PROBLEM DETAILS:
Your job is to write out each record precisely as it stands.

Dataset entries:
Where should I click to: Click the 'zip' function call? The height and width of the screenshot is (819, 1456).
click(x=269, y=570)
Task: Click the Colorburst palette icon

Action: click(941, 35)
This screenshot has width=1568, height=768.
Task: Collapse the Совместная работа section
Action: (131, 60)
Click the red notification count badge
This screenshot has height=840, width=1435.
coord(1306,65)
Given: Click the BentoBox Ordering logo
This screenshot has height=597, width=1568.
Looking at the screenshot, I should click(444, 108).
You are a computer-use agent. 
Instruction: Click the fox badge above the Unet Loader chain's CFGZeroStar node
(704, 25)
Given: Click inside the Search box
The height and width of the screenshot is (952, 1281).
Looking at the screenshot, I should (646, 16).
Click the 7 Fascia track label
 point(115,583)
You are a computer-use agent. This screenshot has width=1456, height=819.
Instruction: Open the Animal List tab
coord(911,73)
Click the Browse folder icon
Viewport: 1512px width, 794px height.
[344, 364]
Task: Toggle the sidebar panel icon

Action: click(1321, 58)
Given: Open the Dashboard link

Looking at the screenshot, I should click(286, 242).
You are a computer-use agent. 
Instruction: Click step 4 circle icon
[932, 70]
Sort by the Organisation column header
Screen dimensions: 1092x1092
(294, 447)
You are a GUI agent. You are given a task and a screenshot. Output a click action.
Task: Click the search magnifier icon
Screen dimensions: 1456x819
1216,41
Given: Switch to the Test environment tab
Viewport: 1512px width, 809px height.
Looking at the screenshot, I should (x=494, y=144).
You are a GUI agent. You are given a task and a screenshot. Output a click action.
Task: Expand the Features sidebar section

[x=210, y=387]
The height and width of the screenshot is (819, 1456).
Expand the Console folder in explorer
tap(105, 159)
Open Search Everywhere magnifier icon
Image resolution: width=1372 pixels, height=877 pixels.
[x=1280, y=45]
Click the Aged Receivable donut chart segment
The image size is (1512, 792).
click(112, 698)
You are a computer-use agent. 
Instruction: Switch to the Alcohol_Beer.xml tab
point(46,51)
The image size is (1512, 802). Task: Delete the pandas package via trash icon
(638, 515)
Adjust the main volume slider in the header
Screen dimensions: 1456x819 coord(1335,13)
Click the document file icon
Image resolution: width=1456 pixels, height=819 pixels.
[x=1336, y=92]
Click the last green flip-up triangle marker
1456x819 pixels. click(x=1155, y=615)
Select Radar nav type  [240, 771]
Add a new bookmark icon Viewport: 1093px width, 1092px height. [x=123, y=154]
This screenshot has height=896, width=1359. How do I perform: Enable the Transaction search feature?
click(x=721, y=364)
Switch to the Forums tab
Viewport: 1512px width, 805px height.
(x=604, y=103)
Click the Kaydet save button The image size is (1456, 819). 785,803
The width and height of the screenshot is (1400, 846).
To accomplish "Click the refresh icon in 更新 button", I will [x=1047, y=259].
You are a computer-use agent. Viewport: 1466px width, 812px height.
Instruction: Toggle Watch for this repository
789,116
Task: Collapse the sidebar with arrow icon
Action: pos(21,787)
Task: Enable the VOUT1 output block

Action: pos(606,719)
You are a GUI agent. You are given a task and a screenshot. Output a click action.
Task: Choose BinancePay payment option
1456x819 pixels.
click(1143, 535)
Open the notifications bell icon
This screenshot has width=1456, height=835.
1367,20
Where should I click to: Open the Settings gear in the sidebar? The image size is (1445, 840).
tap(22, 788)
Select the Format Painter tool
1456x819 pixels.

EXPECTED OUTPUT:
Where should I click to: Click the 'zip' function call? The height and width of the screenshot is (819, 1456).
click(x=269, y=570)
Task: Click the Colorburst palette icon

Action: click(941, 35)
This screenshot has width=1568, height=768.
Task: Collapse the Совместная работа section
Action: (131, 60)
Click the red notification count badge
This screenshot has height=840, width=1435.
coord(1306,65)
Given: Click the BentoBox Ordering logo
This screenshot has height=597, width=1568.
Looking at the screenshot, I should click(444, 108).
You are a computer-use agent. 
Instruction: Click the fox badge above the Unet Loader chain's CFGZeroStar node
(704, 25)
Given: Click inside the Search box
The height and width of the screenshot is (952, 1281).
Looking at the screenshot, I should (646, 16).
Click the 7 Fascia track label
 point(115,583)
You are a computer-use agent. This screenshot has width=1456, height=819.
Instruction: Open the Animal List tab
coord(911,73)
Click the Browse folder icon
Viewport: 1512px width, 794px height.
[344, 364]
Task: Toggle the sidebar panel icon

Action: click(1321, 58)
Given: Open the Dashboard link

Looking at the screenshot, I should click(286, 242).
You are a computer-use agent. 
Instruction: Click step 4 circle icon
[932, 70]
Sort by the Organisation column header
Screen dimensions: 1092x1092
(294, 447)
You are a GUI agent. You are given a task and a screenshot. Output a click action.
Task: Click the search magnifier icon
Screen dimensions: 1456x819
1216,41
Given: Switch to the Test environment tab
Viewport: 1512px width, 809px height.
Looking at the screenshot, I should (x=494, y=144).
You are a GUI agent. You are given a task and a screenshot. Output a click action.
Task: Expand the Features sidebar section

[x=210, y=387]
The height and width of the screenshot is (819, 1456).
Expand the Console folder in explorer
tap(105, 159)
Open Search Everywhere magnifier icon
Image resolution: width=1372 pixels, height=877 pixels.
[x=1280, y=45]
Click the Aged Receivable donut chart segment
The image size is (1512, 792).
click(112, 698)
You are a computer-use agent. 
Instruction: Switch to the Alcohol_Beer.xml tab
point(46,51)
The image size is (1512, 802). Task: Delete the pandas package via trash icon
(638, 515)
Adjust the main volume slider in the header
Screen dimensions: 1456x819 coord(1335,13)
Click the document file icon
Image resolution: width=1456 pixels, height=819 pixels.
[x=1336, y=92]
Click the last green flip-up triangle marker
1456x819 pixels. click(x=1155, y=615)
Select Radar nav type  [240, 771]
Add a new bookmark icon Viewport: 1093px width, 1092px height. [x=123, y=154]
This screenshot has height=896, width=1359. How do I perform: Enable the Transaction search feature?
click(x=721, y=364)
Switch to the Forums tab
Viewport: 1512px width, 805px height.
(x=604, y=103)
Click the Kaydet save button The image size is (1456, 819). 785,803
The width and height of the screenshot is (1400, 846).
To accomplish "Click the refresh icon in 更新 button", I will [x=1047, y=259].
You are a computer-use agent. Viewport: 1466px width, 812px height.
Instruction: Toggle Watch for this repository
789,116
Task: Collapse the sidebar with arrow icon
Action: pos(21,787)
Task: Enable the VOUT1 output block

Action: pos(606,719)
You are a GUI agent. You are given a task and a screenshot. Output a click action.
Task: Choose BinancePay payment option
1456x819 pixels.
click(1143, 535)
Open the notifications bell icon
This screenshot has width=1456, height=835.
1367,20
Where should I click to: Open the Settings gear in the sidebar? The image size is (1445, 840).
tap(22, 788)
Select the Format Painter tool
1456x819 pixels.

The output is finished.